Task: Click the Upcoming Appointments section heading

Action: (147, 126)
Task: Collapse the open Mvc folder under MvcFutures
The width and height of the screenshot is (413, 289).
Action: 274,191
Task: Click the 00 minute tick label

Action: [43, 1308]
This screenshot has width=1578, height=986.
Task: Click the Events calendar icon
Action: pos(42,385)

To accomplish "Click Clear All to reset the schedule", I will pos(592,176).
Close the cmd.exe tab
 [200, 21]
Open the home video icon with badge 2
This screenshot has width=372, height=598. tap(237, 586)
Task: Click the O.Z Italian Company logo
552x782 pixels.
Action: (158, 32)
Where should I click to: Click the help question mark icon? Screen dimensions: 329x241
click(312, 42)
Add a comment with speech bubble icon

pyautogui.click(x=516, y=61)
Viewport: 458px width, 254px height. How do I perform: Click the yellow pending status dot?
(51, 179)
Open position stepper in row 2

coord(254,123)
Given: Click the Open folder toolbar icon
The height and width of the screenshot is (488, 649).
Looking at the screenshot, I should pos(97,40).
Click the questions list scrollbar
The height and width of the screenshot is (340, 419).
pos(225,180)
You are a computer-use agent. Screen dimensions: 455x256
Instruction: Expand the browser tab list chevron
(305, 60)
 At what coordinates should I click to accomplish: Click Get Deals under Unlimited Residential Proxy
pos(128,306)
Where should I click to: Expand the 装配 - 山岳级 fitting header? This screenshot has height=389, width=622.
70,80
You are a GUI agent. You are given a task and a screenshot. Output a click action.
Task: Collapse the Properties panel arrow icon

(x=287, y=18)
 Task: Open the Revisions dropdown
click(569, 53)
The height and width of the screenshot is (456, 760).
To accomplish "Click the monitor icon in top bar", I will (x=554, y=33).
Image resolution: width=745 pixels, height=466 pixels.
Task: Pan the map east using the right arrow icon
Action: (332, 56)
======
#### [Task item]
Tell how many lines of the records above hold "folder", giving the number and nothing else.

#### [Answer space]
2